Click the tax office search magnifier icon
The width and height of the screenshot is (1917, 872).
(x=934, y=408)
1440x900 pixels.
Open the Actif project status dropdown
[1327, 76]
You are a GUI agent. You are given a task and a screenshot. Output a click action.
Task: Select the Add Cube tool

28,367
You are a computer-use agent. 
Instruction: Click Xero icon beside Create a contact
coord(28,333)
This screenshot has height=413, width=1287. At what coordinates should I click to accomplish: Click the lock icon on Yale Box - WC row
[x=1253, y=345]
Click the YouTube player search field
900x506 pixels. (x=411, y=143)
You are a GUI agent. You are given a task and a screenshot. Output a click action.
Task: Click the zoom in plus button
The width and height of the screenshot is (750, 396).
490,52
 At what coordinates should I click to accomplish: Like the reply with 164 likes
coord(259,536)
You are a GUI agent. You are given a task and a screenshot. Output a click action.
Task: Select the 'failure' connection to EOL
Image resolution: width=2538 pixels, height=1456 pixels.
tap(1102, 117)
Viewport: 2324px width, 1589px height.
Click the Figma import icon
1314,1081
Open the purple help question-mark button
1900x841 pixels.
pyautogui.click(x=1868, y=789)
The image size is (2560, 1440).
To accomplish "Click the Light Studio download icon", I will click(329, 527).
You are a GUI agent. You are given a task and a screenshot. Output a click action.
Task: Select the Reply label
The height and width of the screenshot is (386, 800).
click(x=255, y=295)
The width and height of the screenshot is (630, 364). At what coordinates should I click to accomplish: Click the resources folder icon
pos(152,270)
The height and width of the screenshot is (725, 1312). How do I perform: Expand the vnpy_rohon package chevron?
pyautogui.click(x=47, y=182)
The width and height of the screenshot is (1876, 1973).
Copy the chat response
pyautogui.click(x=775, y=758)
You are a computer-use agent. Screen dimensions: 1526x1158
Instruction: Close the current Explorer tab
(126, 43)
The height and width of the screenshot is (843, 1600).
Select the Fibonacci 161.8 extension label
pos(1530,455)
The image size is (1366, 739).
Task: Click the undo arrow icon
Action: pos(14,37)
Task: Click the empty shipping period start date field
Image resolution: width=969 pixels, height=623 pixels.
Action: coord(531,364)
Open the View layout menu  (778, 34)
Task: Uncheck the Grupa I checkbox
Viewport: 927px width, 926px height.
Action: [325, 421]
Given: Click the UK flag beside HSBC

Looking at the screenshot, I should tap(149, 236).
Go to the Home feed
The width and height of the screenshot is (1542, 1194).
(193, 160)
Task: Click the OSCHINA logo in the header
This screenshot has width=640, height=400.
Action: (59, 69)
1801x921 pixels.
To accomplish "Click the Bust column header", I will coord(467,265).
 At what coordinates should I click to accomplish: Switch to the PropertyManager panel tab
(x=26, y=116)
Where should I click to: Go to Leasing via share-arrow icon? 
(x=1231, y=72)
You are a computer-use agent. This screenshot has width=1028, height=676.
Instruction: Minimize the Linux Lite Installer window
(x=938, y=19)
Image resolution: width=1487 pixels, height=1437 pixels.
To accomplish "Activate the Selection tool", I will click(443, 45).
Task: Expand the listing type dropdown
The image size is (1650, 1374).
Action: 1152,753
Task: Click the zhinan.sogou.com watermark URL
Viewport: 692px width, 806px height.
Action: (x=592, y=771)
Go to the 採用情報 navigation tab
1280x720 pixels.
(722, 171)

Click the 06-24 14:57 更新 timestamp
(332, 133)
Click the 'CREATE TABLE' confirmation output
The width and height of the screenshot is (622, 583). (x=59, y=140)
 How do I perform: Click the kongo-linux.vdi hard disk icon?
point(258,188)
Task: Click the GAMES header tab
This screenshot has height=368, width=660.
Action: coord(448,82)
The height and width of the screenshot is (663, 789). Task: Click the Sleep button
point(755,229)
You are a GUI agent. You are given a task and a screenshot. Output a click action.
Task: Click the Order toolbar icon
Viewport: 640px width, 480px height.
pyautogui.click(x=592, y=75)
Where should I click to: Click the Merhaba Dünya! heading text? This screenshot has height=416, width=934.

_TO DO_
Turn every line of the material above into a numbered list, skipping any blank lines.

_EXERCISE OUTPUT_
1. Click the tax office search magnifier icon
2. The width and height of the screenshot is (1917, 872).
3. (x=934, y=408)
4. 1440x900 pixels.
5. Open the Actif project status dropdown
6. [1327, 76]
7. You are a GUI agent. You are given a task and a screenshot. Output a click action.
8. Task: Select the Add Cube tool
9. 28,367
10. You are a computer-use agent. 
11. Instruction: Click Xero icon beside Create a contact
12. coord(28,333)
13. This screenshot has height=413, width=1287. At what coordinates should I click to accomplish: Click the lock icon on Yale Box - WC row
14. [x=1253, y=345]
15. Click the YouTube player search field
16. 900x506 pixels. (x=411, y=143)
17. You are a GUI agent. You are given a task and a screenshot. Output a click action.
18. Task: Click the zoom in plus button
19. The width and height of the screenshot is (750, 396).
20. 490,52
21.  At what coordinates should I click to accomplish: Like the reply with 164 likes
22. coord(259,536)
23. You are a GUI agent. You are given a task and a screenshot. Output a click action.
24. Task: Select the 'failure' connection to EOL
25. Image resolution: width=2538 pixels, height=1456 pixels.
26. tap(1102, 117)
27. Viewport: 2324px width, 1589px height.
28. Click the Figma import icon
29. 1314,1081
30. Open the purple help question-mark button
31. 1900x841 pixels.
32. pyautogui.click(x=1868, y=789)
33. The image size is (2560, 1440).
34. To accomplish "Click the Light Studio download icon", I will click(329, 527).
35. You are a GUI agent. You are given a task and a screenshot. Output a click action.
36. Task: Select the Reply label
37. The height and width of the screenshot is (386, 800).
38. click(x=255, y=295)
39. The width and height of the screenshot is (630, 364). At what coordinates should I click to accomplish: Click the resources folder icon
40. pos(152,270)
41. The height and width of the screenshot is (725, 1312). How do I perform: Expand the vnpy_rohon package chevron?
42. pyautogui.click(x=47, y=182)
43. The width and height of the screenshot is (1876, 1973).
44. Copy the chat response
45. pyautogui.click(x=775, y=758)
46. You are a computer-use agent. Screen dimensions: 1526x1158
47. Instruction: Close the current Explorer tab
48. (126, 43)
49. The height and width of the screenshot is (843, 1600).
50. Select the Fibonacci 161.8 extension label
51. pos(1530,455)
52. The image size is (1366, 739).
53. Task: Click the undo arrow icon
54. Action: pos(14,37)
55. Task: Click the empty shipping period start date field
56. Image resolution: width=969 pixels, height=623 pixels.
57. Action: coord(531,364)
58. Open the View layout menu  (778, 34)
59. Task: Uncheck the Grupa I checkbox
60. Viewport: 927px width, 926px height.
61. Action: [325, 421]
62. Given: Click the UK flag beside HSBC
63. Looking at the screenshot, I should tap(149, 236).
64. Go to the Home feed
65. The width and height of the screenshot is (1542, 1194).
66. (193, 160)
67. Task: Click the OSCHINA logo in the header
68. This screenshot has width=640, height=400.
69. Action: (59, 69)
70. 1801x921 pixels.
71. To accomplish "Click the Bust column header", I will coord(467,265).
72.  At what coordinates should I click to accomplish: Switch to the PropertyManager panel tab
73. (x=26, y=116)
74. Where should I click to: Go to Leasing via share-arrow icon? 
75. (x=1231, y=72)
76. You are a computer-use agent. This screenshot has width=1028, height=676.
77. Instruction: Minimize the Linux Lite Installer window
78. (x=938, y=19)
79. Image resolution: width=1487 pixels, height=1437 pixels.
80. To accomplish "Activate the Selection tool", I will click(443, 45).
81. Task: Expand the listing type dropdown
82. The image size is (1650, 1374).
83. Action: 1152,753
84. Task: Click the zhinan.sogou.com watermark URL
85. Viewport: 692px width, 806px height.
86. Action: (x=592, y=771)
87. Go to the 採用情報 navigation tab
88. 1280x720 pixels.
89. (722, 171)
90. Click the 06-24 14:57 更新 timestamp
91. (332, 133)
92. Click the 'CREATE TABLE' confirmation output
93. The width and height of the screenshot is (622, 583). (x=59, y=140)
94.  How do I perform: Click the kongo-linux.vdi hard disk icon?
95. point(258,188)
96. Task: Click the GAMES header tab
97. This screenshot has height=368, width=660.
98. Action: coord(448,82)
99. The height and width of the screenshot is (663, 789). Task: Click the Sleep button
100. point(755,229)
101. You are a GUI agent. You are given a task and a screenshot. Output a click action.
102. Task: Click the Order toolbar icon
103. Viewport: 640px width, 480px height.
104. pyautogui.click(x=592, y=75)
105. Where should I click to: Click the Merhaba Dünya! heading text? This screenshot has height=416, width=934.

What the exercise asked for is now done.